By Phillip Linderman on March 14, 2025
History will rightly lambast the Biden administration for the tragic and disastrously managed evacuation from Kabul in 2021. In the wreckage and chaos of that withdrawal, the Biden administration's National Security Council (NSC) set up a program to assist Afghans who had worked with U.S. authorities to leave the country and resettle in the United States. The State Department’s “Coordinator for Afghan Relocation Efforts” (CARE) has largely managed the resettlement operation, but not without controversy. Whistleblowers have credibly alleged that CARE officials have tolerated unacceptable security risks in resettling unknown Afghans, while also ignoring internal corrupt screening practices. There is little doubt that CARE has prioritized resettling Afghans over protecting the American homeland.
The good news is that the new Trump administration has paused resettling Afghans. The bad news is that Congress wants to continue the program. Trump has not yet permanently terminated CARE, and program contractors are still in place, ready to turn the processing back on. The right move is to end this program.
Besides the usual open-border lobby, most supporters of continuing CARE are those well-meaning Americans, many of them veterans of the failed 20-year Afghanistan nation-building project, who believe Washington has a continuing obligation to those Afghans who worked with us. This view, admittedly, is a noble recognition of a debt, and Americans can, and should, debate when that obligation has been honorably discharged.
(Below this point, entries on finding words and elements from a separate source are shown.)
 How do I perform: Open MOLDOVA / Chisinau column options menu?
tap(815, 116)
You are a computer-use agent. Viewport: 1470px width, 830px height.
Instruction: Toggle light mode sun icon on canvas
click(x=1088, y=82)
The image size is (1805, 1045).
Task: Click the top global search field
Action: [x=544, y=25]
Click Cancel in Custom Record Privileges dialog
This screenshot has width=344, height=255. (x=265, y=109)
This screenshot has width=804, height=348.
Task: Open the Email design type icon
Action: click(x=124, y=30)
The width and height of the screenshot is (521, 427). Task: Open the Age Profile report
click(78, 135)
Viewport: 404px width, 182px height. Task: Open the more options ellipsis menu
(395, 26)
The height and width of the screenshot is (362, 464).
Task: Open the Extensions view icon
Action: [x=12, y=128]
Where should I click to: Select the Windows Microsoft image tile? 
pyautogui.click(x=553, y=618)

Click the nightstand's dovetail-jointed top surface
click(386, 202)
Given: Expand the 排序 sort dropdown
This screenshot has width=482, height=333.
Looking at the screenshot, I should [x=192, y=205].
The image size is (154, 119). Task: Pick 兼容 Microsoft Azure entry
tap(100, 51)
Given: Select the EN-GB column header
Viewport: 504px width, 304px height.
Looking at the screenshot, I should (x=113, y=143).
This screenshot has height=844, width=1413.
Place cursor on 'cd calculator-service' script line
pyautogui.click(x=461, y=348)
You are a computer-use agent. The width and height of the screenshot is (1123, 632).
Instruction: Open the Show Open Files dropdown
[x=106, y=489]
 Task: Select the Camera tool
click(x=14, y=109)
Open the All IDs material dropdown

But that question is far from the only issue. Whistleblowers have made the case that unacceptable deficiencies riddle the program. Just as with the Afghanistan nation-building project, the ability of Congress to snap its fingers and throw money at an issue does not mean that a U.S. government solution can be successfully implemented. CARE’s proponents dangerously overestimate the operational capability of U.S. officials to identify, vet, and safely resettle those deserving Afghans we want to extract.